(Records contained in a dataset)
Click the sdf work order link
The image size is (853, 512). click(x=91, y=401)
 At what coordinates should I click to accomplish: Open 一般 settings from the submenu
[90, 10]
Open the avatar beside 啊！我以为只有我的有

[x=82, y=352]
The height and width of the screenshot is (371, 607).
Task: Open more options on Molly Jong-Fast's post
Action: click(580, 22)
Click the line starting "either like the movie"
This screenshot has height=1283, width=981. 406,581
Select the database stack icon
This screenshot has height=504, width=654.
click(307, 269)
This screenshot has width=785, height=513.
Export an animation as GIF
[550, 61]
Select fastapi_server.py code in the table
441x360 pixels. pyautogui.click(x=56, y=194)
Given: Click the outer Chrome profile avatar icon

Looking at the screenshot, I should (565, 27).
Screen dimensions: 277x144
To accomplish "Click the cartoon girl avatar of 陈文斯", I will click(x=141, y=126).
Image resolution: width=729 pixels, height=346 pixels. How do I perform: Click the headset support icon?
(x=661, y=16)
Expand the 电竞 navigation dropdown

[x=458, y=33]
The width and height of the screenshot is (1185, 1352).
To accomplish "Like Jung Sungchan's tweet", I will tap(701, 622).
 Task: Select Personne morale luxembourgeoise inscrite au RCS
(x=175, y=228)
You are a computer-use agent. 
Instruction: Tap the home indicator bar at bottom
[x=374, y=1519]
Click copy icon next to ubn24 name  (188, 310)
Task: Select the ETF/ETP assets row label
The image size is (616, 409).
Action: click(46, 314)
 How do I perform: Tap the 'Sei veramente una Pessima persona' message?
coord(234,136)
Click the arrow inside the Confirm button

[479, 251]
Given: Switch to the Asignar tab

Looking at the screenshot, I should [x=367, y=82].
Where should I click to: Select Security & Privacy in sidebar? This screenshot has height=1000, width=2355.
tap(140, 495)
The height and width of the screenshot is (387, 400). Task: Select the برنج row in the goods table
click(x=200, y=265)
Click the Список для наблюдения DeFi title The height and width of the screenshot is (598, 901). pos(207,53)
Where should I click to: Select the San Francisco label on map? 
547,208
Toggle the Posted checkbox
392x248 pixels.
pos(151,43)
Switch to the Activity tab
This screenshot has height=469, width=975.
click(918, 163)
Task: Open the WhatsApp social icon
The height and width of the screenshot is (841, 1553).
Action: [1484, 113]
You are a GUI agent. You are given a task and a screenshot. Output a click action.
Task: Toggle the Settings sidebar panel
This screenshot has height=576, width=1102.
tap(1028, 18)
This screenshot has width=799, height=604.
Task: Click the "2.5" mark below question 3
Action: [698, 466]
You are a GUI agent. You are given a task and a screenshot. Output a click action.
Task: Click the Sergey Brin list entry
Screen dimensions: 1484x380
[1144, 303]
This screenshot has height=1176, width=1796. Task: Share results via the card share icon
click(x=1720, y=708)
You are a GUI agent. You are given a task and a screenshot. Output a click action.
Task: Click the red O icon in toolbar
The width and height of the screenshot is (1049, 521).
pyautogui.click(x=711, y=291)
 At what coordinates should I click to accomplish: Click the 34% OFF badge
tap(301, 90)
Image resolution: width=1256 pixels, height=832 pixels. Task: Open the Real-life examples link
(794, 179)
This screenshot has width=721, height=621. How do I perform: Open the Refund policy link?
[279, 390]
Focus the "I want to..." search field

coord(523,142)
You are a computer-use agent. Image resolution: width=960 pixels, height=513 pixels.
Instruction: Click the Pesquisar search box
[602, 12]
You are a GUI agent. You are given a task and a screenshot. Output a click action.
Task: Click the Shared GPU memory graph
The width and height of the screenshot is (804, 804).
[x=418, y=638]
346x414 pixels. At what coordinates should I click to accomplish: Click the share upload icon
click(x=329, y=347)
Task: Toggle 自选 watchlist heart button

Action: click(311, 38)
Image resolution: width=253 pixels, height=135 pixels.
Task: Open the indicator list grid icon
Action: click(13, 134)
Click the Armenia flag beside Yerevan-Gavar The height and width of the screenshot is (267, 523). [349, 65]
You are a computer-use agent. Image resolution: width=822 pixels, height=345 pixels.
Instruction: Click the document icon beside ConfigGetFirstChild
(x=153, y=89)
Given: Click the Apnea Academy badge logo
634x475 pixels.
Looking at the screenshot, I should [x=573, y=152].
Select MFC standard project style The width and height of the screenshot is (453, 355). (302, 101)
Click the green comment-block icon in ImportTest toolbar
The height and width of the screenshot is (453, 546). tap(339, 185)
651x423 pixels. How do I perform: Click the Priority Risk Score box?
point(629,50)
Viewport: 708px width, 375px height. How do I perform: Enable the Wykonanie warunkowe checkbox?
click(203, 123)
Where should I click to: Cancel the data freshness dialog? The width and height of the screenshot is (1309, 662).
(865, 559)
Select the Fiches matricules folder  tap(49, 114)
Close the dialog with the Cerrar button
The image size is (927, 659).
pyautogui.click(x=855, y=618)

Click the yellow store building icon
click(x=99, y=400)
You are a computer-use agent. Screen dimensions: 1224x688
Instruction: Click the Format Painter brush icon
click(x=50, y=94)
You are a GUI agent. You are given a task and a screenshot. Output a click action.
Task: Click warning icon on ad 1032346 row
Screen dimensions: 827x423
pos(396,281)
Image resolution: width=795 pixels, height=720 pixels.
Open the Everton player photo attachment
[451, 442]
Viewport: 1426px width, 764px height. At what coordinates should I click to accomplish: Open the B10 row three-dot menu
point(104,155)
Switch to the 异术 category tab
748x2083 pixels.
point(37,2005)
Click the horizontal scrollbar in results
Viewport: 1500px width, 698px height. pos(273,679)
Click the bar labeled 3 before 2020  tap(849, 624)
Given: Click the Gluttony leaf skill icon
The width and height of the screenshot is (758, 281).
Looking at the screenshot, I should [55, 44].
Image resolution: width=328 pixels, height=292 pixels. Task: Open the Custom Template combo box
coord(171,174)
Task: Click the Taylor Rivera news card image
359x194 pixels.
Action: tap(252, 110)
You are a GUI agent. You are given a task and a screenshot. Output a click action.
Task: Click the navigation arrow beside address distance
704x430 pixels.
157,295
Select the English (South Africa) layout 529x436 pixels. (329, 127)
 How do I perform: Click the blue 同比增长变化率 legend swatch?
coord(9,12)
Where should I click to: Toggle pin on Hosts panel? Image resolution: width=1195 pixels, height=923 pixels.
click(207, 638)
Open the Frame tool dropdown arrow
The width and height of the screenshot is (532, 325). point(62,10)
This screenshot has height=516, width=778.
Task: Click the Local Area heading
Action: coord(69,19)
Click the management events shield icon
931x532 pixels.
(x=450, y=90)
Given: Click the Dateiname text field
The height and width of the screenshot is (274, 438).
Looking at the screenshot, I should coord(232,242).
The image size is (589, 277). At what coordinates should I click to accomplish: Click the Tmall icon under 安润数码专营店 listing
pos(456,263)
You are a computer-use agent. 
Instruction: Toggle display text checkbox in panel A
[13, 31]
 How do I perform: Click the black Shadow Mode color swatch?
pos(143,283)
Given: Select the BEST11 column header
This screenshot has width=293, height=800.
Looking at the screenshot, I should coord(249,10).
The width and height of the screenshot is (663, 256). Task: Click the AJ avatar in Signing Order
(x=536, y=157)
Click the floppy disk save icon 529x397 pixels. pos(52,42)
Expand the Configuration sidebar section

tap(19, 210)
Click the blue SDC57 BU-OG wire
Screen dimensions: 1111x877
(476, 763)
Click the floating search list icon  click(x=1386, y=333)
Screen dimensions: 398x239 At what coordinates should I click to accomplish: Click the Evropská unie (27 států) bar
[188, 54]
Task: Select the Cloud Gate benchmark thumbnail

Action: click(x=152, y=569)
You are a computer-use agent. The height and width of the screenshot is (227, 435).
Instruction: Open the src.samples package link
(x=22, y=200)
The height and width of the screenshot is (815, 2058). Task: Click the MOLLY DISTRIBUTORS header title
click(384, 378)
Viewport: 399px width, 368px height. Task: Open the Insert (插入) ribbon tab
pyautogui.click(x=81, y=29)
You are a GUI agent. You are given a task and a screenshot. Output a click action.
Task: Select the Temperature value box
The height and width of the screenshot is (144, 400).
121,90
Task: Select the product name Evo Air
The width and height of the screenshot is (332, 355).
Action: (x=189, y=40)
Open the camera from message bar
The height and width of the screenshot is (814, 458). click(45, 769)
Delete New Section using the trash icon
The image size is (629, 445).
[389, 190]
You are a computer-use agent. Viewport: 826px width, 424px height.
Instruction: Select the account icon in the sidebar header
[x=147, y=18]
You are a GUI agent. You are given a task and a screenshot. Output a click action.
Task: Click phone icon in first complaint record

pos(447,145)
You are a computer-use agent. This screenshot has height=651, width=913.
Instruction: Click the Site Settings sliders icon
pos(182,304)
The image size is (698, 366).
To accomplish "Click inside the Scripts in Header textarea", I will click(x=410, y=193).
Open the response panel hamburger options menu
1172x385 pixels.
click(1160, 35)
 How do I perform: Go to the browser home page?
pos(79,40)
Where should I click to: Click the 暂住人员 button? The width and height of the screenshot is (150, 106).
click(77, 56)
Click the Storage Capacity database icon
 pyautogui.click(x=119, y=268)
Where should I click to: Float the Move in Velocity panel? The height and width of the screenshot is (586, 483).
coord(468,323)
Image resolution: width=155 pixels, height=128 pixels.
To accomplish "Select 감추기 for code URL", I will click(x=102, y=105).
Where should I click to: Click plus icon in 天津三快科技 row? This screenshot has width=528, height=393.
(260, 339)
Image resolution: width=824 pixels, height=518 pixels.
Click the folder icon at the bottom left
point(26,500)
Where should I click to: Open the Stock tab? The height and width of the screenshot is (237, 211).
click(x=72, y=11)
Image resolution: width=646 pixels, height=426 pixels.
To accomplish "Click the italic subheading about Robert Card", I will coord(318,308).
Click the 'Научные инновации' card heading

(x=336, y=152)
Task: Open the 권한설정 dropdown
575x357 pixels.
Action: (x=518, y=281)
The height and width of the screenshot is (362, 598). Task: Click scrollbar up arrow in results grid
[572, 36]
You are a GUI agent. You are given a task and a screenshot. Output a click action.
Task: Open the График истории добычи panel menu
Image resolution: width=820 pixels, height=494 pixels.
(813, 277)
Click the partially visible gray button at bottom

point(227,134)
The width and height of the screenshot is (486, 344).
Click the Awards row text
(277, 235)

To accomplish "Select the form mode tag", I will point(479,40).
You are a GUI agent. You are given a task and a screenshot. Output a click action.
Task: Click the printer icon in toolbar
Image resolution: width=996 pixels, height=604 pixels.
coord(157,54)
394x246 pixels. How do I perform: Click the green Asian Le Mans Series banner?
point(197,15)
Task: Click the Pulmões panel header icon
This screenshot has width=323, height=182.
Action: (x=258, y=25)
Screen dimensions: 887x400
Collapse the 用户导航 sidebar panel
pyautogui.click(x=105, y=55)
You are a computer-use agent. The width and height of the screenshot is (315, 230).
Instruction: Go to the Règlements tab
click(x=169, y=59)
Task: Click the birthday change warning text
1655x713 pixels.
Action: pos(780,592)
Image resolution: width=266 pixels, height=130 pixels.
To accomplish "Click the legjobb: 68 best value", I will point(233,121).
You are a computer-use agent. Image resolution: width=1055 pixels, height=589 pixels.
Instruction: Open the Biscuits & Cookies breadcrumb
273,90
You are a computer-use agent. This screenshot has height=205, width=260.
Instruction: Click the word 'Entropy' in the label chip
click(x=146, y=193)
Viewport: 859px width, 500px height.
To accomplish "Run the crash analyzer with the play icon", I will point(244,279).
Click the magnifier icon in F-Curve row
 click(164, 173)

◆ What the task asks: Leave out every line above except those from the line with "Task: Select Personne" up to and including the line with "Task: Select the ETF/ETP assets row label", and copy those exactly.

◆ Answer to the problem:
 Task: Select Personne morale luxembourgeoise inscrite au RCS
(x=175, y=228)
You are a computer-use agent. 
Instruction: Tap the home indicator bar at bottom
[x=374, y=1519]
Click copy icon next to ubn24 name  (188, 310)
Task: Select the ETF/ETP assets row label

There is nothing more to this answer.